----- Text excerpt

Thursday, 7 August 2014

Chocolate cider cake

Birthday time. This calls for a special cake. I had been eyeing up a recipe for chocolate cider cake for a while and finally had a good excuse to try it. You can use either apple or pear cider in this recipe. I chose pear as I like the more subtle flavour that pear cider offers. I used Rekorderlig pear cider but would probably use Zeffer pear cider in future as I prefer a crisp, dry cider taste.

Despite appearing in a trashy New Zealand women's magazine, the recipe appears English in origin, meaning that I had to substitute some ingredients. (For example, we don't have double thick or thickened cream here but plain old kiwi cream works just fine.) I am really impressed with this recipe; I don't think I have ever managed to bake a round cake that rose perfectly even all round and didn't need levelling! It was also declared a new favourite by my family judging panel tonight - and that's high praise considering how many cakes I have baked for them over the years.

Chocolate cider cake

  • 1 1/4 cups self-raising flour
  • 1/2 cup cocoa powder
  • 1 t baking soda
  • 1 1/4 cup brown sugar
  • 125 g butter, softened
  • 2 eggs, lightly whisked
  • 200 ml apple or pear cider
  • 300 ml cream
  • 150 g dark chocolate pieces
  1. Preheat oven to 180°C. Lightly grease and line a 20 cm round baking tin (or 2 x 20 cm sandwich tins) and set aside.
  2. Sift flour, cocoa and baking soda into a mixing bowl. Add butter, sugar and eggs.

----------

Directive:
Summarize the chocolate cider cake post in two sentences.

----- Material shown

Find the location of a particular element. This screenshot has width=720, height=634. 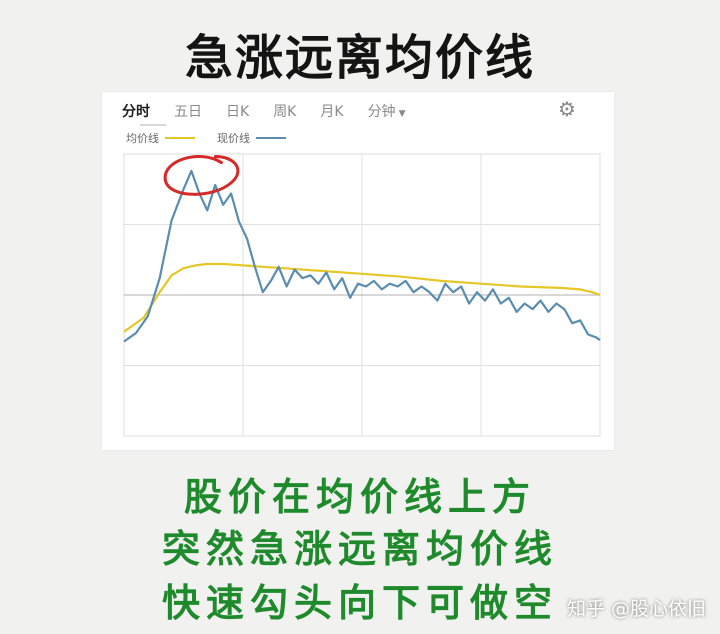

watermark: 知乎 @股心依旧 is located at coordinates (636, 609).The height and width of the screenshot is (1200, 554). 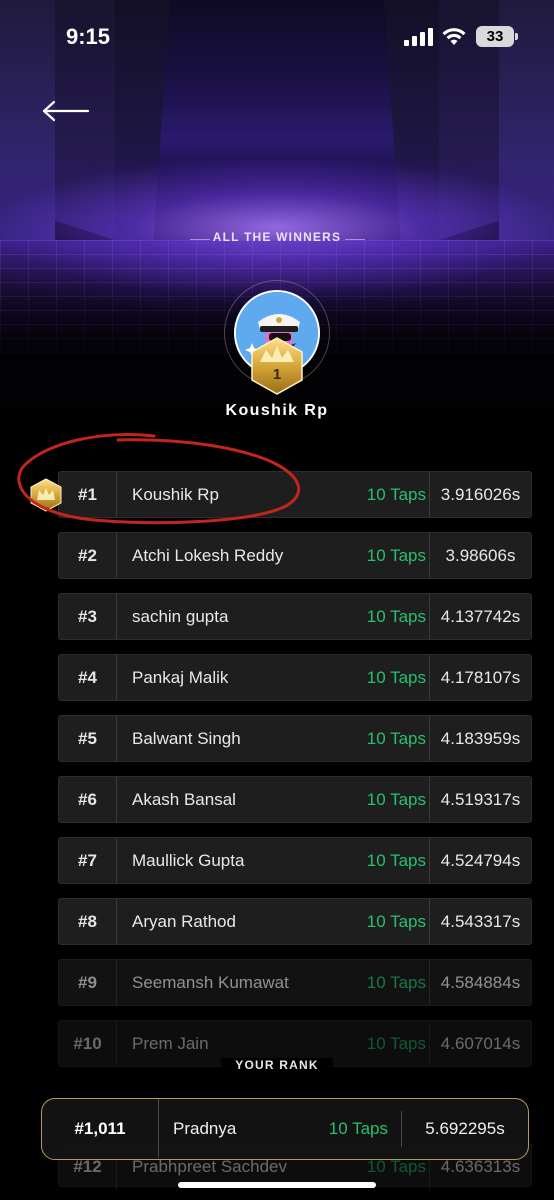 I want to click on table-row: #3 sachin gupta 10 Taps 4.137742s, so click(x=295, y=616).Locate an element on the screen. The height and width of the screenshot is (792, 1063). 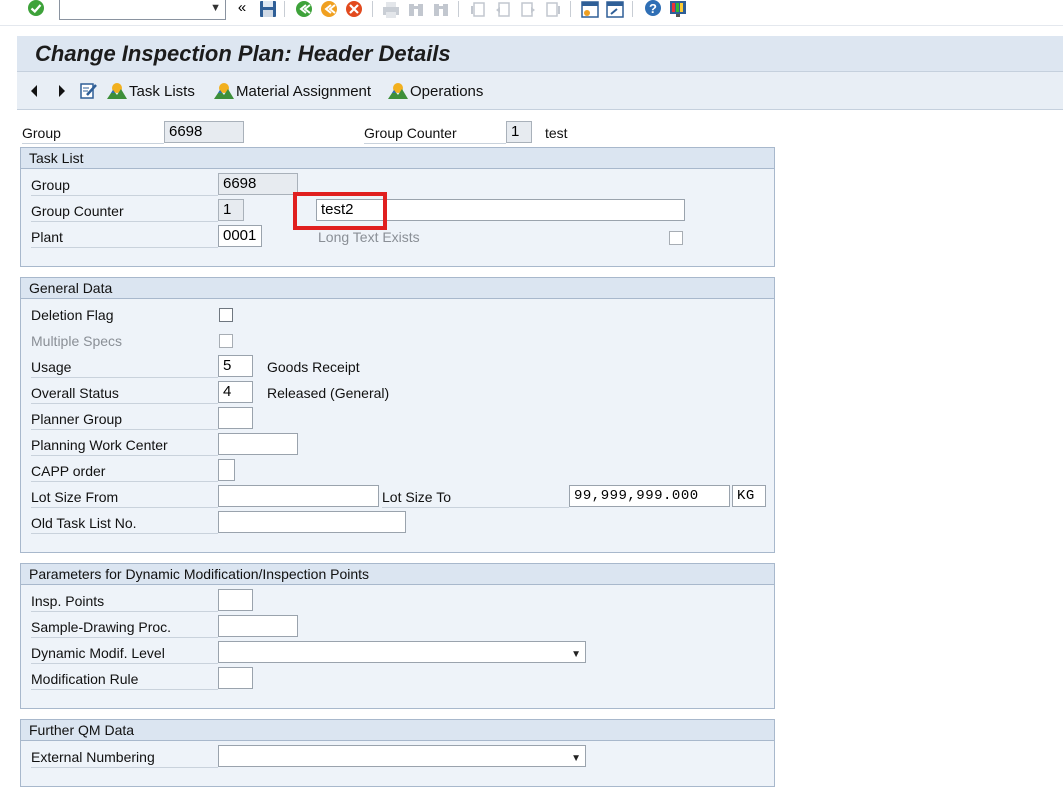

----------
----- Material shown

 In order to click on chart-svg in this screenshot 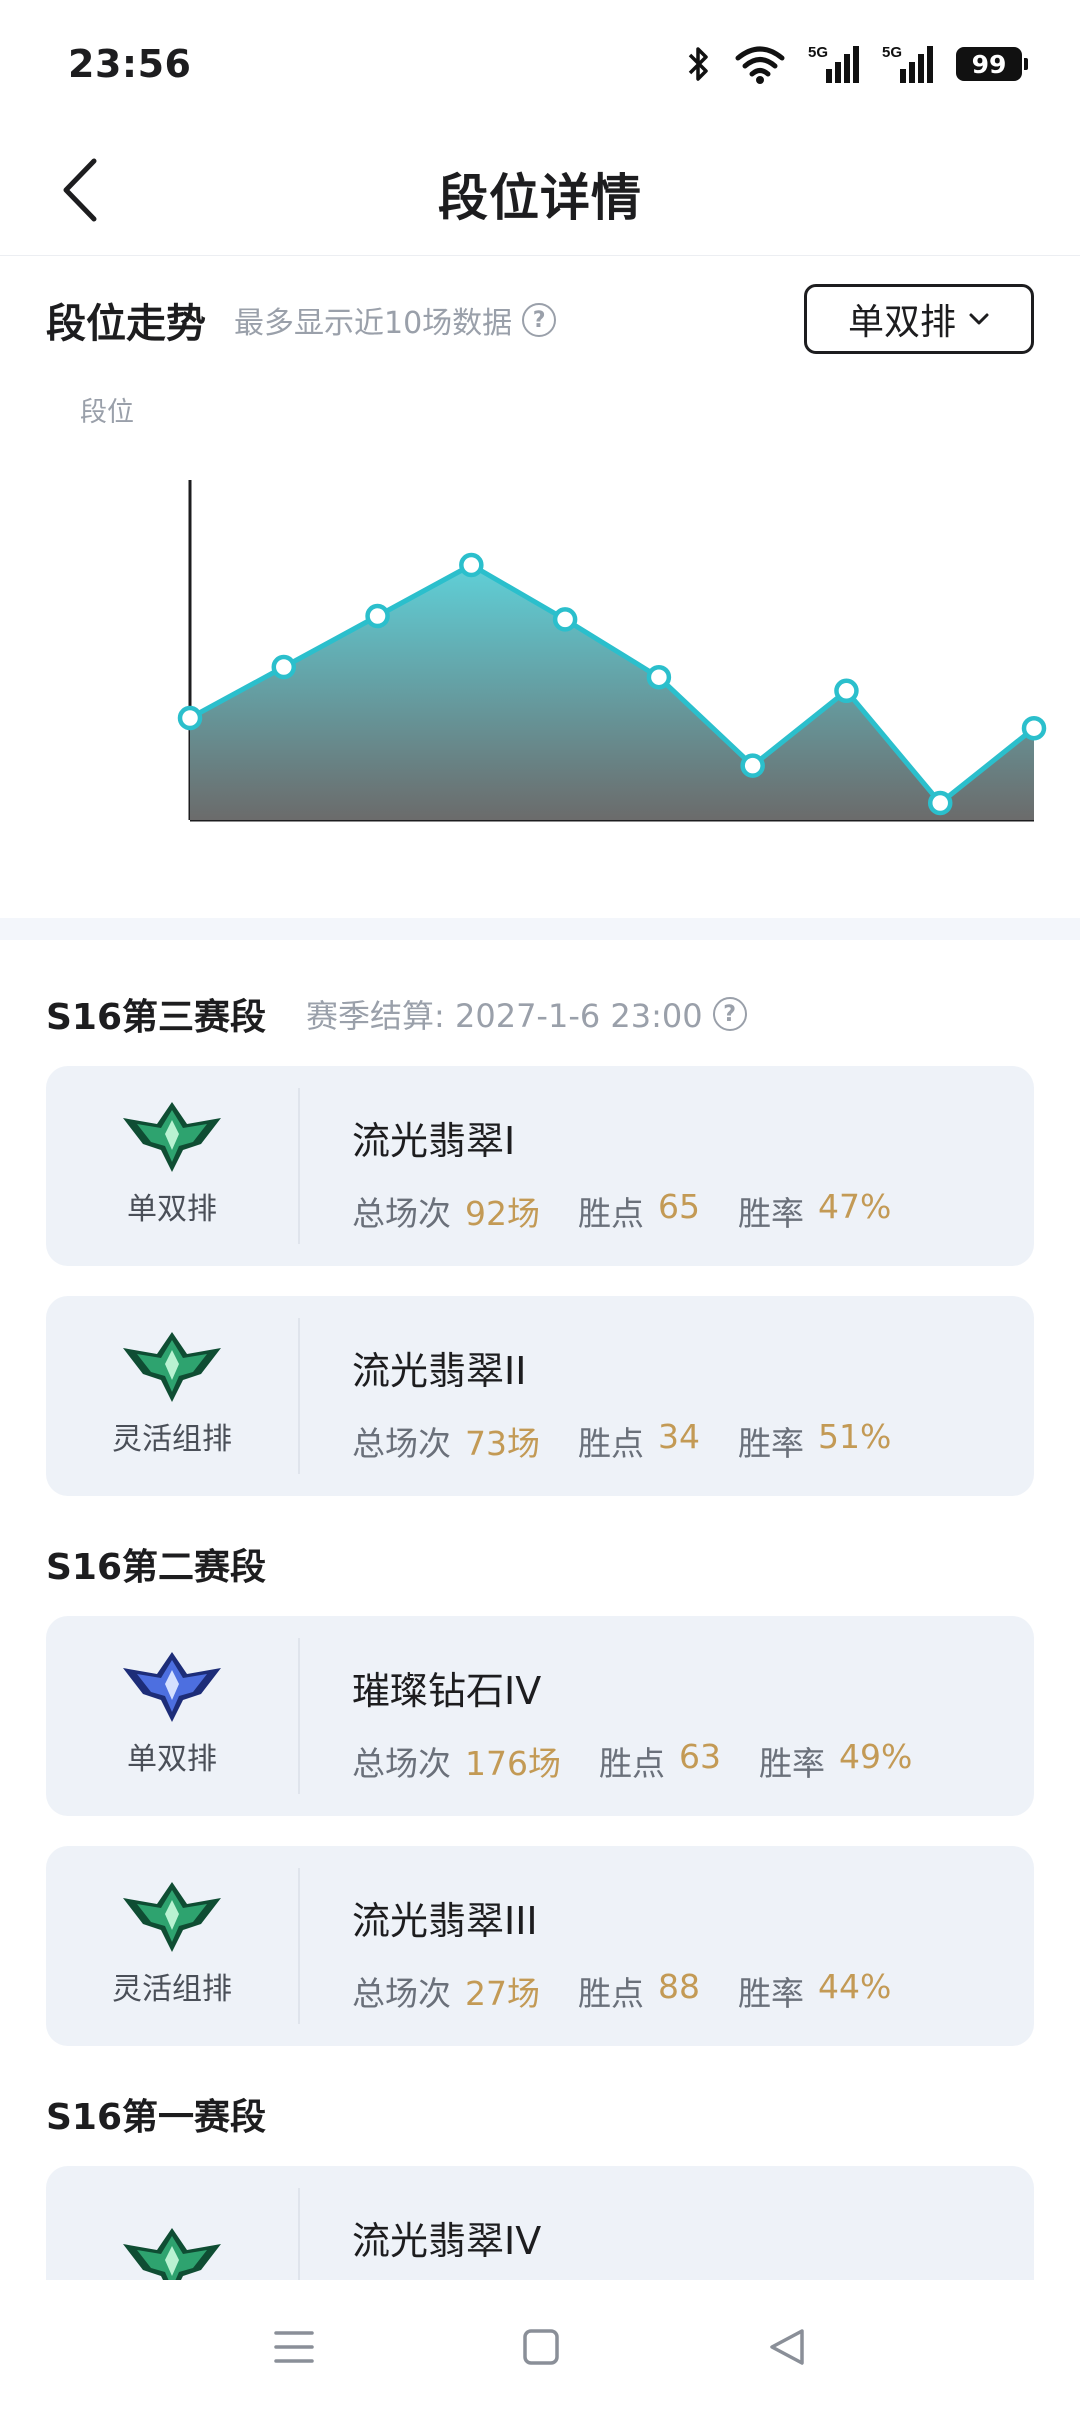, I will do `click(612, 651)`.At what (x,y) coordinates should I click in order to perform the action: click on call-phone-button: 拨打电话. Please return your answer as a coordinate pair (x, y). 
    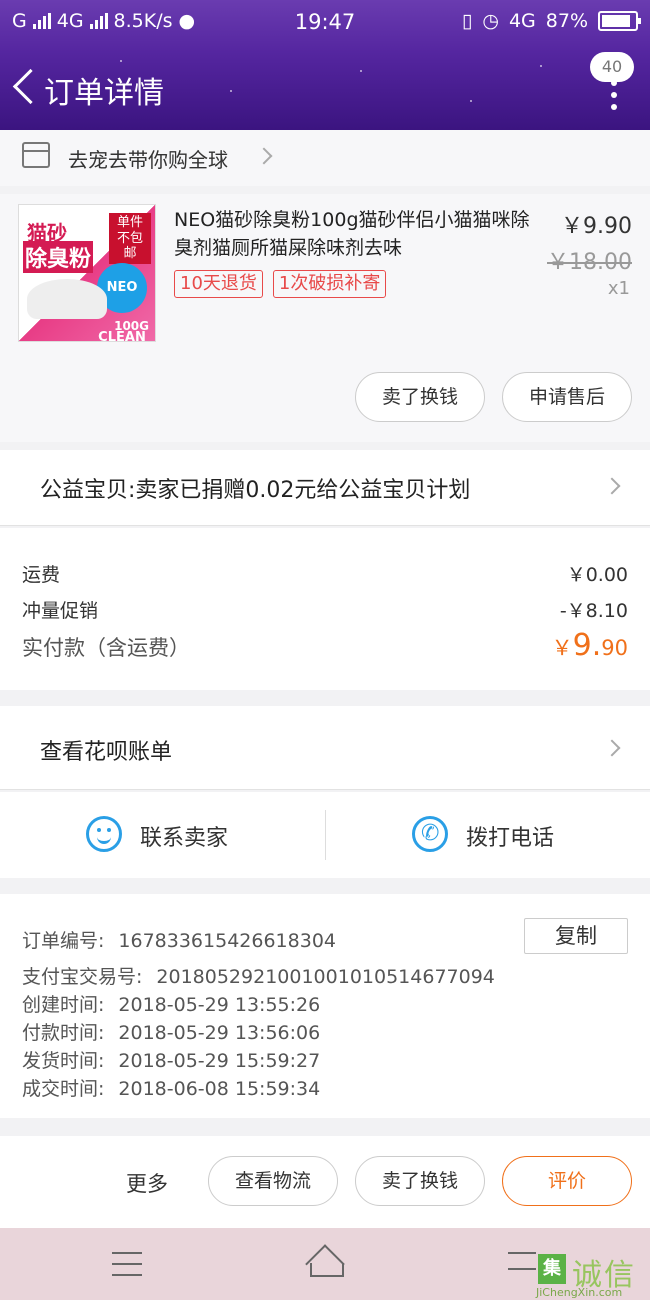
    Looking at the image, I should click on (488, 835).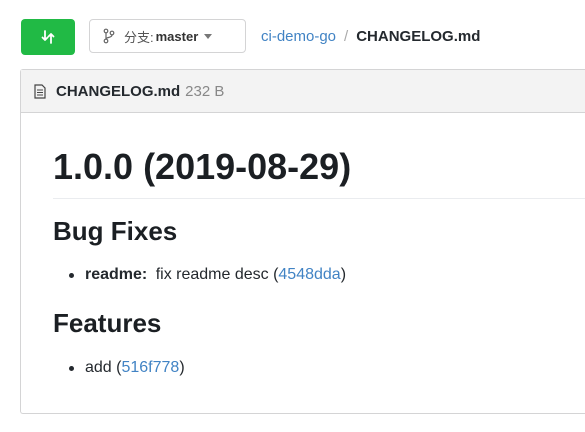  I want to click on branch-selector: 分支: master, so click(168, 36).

----------

Completed task:
For a birthday, the writer baked a chocolate cider cake from a recipe in a New Zealand women's magazine, choosing pear cider over apple for its more subtle flavor and substituting ordinary kiwi cream for cream not sold there. The cake rose perfectly even without needing leveling and was declared a new favorite by the family, and the post goes on to list the ingredients and the first steps of the method.